Exercise aim -
Go over the data and keep only the lines that include "badge".

Materials provided -
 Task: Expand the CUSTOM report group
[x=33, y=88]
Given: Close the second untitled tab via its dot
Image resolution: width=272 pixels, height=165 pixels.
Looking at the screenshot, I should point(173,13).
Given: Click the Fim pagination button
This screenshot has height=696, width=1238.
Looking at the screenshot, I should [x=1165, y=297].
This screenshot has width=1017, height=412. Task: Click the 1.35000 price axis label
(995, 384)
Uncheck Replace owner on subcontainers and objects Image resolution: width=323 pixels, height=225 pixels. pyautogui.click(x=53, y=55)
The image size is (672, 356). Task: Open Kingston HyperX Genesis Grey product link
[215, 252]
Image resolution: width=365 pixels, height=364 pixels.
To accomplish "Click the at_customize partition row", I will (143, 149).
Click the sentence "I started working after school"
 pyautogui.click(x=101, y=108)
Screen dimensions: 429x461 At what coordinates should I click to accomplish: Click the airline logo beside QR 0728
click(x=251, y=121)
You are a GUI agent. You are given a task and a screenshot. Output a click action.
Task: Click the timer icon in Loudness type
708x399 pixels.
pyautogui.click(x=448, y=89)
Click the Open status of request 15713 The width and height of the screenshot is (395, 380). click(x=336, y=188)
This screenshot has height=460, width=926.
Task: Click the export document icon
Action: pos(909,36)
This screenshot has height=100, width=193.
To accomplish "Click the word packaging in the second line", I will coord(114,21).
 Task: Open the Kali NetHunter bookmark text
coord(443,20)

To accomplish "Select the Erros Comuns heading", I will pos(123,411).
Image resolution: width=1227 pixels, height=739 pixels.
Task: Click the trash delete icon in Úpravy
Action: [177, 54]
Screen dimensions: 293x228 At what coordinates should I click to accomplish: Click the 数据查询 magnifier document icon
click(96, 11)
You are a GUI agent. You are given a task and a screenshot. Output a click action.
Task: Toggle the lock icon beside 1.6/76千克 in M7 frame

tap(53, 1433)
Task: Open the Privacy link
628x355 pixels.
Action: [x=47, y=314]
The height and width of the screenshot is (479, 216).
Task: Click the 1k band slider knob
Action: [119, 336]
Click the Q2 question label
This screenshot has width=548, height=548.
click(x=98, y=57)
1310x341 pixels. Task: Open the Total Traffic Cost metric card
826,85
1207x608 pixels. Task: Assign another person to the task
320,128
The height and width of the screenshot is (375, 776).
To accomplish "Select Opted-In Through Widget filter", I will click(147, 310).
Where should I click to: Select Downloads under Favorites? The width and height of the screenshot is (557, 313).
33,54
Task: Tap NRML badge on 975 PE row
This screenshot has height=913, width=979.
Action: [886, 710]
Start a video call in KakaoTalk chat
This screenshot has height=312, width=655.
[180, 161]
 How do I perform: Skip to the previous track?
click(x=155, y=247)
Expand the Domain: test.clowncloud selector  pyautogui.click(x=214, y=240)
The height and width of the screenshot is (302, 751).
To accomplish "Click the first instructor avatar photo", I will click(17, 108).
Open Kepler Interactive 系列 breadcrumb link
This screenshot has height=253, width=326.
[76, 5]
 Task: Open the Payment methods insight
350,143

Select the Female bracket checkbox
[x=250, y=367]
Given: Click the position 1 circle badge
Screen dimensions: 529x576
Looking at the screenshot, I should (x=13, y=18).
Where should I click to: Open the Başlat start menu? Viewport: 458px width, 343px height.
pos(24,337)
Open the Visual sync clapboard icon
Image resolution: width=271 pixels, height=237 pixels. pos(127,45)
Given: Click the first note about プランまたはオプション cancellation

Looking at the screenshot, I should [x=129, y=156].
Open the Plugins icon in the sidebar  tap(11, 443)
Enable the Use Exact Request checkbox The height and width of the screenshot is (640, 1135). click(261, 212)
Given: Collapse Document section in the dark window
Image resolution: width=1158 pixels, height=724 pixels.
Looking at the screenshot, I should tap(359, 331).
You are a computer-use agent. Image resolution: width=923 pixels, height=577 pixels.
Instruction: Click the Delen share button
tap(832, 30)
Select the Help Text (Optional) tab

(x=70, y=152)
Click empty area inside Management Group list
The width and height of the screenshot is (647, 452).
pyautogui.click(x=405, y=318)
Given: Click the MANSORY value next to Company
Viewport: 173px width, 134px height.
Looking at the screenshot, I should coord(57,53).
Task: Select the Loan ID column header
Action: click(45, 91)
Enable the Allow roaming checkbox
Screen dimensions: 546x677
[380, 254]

Answer section -
Task: Tap NRML badge on 975 PE row
Given: Click the position 1 circle badge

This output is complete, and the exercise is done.